As a very lame “proof of concept,” I was able to download all the 303 pages of the bestselling book “Measuring the World” by Daniel Kehlmann. The image quality is rather poor, however, you can read the text and I guess you could even OCR it. Downloading 303 pages with no extra tools other than a standard Firefox 2 browser took about 3 hours (I admit, there were many interrupts such as chatting with friends, having lunch and so on). No “hacking” was involved and this task can be pretty easy parallelized. Or scripted, for that matter.

If you happen to use web browsers more than once in a month, you might ask “so, what is so special about this?” The technical answer is “nothing.” The process of displaying something digital is the same as copying it. You can’t prevent users from copying something if you want to have them watch something. This insight might be new to book publishers, I guess, even if books behave very similar in this respect (does anyone remember the password protection of SimCity 1 with dark-blue text on light-blue background?).

Besides the technical answer, there is a political one. The ability to save pages from web sites was one argument in the motion for the preliminary injunction against Google. Page 13 of the motion [PDF] reads (rough translation):

Even if the defendants [Google Inc. and GmbH] are attempting to establish technical mans of preventing third parties to copy the works and to download them, it is known that there are as of today no technical means of preventing available which are not “cracked” yet. Especially in programs like the book search, there are internet professionals who make it their mission to circumvent the protection measures and to provide a large audience free access. We are referring in this context to the page GooglePrintSpeichern where it reads:

“How do you save the images provided by Google Print? Here are our two favorite methods in a short how to:”
As soon as the protection measures are circumvented and the works are feely accessible, any kind of usage including the distribution to a larger audience and manipulation via mouse click is possible. The plaintiff wants and has to prevent this in the interests of its authors.

It should be clear that this statement is mixing cause and effect. It is VTO that is making these books available online in full text. There are no technical measures of prevention, only annoyances with no effect whatsoever. (Google says that there are parts of the books they don’t display at all, and soo far, this appears to be the only measure to prevent copying a complete book.) The Börsenverein supported this motion for a preliminary injunction against Google Book Search. If you apply their reasoning on VTO, their own project becomes “illegal.”

It is noteworthy that the same software is also used by the Macmillan New Writing Publishing house (also apparently with 16 titles).

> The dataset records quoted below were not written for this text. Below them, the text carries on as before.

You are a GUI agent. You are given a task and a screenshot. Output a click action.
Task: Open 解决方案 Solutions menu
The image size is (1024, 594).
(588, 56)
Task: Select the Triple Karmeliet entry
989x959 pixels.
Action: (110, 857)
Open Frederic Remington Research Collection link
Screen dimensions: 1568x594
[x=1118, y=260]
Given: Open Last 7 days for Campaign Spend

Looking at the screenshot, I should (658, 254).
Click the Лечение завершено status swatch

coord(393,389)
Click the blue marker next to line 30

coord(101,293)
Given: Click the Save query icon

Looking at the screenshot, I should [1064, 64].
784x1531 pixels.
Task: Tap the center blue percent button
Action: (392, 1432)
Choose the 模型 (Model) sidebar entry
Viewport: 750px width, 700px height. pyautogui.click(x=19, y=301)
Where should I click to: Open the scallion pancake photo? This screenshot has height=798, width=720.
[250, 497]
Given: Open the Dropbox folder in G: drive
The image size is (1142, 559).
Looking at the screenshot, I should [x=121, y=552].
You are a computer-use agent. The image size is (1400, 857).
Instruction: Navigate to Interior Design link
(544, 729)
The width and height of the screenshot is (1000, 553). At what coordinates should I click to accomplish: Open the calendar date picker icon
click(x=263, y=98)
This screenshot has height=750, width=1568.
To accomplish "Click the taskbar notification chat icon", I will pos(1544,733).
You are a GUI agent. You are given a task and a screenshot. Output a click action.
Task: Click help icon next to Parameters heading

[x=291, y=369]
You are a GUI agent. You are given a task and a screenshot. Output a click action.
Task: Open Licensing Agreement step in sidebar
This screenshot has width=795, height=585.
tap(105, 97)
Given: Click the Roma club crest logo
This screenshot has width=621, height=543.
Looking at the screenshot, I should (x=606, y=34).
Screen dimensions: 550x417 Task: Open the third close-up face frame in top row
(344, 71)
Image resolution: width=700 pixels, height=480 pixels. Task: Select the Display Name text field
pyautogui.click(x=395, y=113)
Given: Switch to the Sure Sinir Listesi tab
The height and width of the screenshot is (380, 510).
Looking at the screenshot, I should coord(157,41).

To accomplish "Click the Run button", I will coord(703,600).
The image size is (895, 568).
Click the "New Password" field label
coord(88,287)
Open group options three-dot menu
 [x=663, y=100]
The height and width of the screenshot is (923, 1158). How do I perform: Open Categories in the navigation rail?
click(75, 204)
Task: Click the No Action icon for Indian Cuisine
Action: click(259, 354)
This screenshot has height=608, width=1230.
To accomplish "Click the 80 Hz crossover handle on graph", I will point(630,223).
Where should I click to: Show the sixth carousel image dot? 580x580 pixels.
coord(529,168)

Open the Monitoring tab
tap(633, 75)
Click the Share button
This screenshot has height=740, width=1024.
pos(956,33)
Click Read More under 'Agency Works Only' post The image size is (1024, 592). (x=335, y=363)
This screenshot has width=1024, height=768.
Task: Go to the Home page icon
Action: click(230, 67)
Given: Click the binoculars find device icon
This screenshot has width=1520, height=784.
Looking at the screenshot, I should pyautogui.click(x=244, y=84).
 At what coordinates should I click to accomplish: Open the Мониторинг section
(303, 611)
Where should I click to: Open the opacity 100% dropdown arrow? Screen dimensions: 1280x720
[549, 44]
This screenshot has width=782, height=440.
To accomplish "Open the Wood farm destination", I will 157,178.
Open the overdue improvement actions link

I was unable to find any mentioning of DRM measures of protection in the draft contract between VTO and the publishers [PDF]. §3 tells the publishers to protect their user accounts. There is no obligation for VTO to protect the content from “unauthorized” usage. §3 (obligations of the publishers) lists several rights that are granted to VTO. Here are some:

and so on. Full text in German Legalese is §3 (5), especially (b).

Another Google killer?

I am currently unable to see VTO as a competitor to Google Book Search. The Börsenverein has often indicated that they would like to sublicense the content to search engine providers under their own conditions. In order to achieve that, they have to get this system running. There are several key decisions which make VTO rather unattractive. The German book industry might have problems in providing the right PDF files to participate in VTO. The annual fee will make it unattractive to let books in that system once they become part of the backlist (in December, some publishers released their “worstseller” list. If your book gets only sold twice a year, 17 Euro annual fee seems rather high). Every reason to participate in this project also applies to participating in Google Book Search, except one: This project is a “domestic” solution. I fail to see how that perspective can outweigh the downsides.

Update: The organization behind VTO removed the PowerPoint linked above and issued a statement.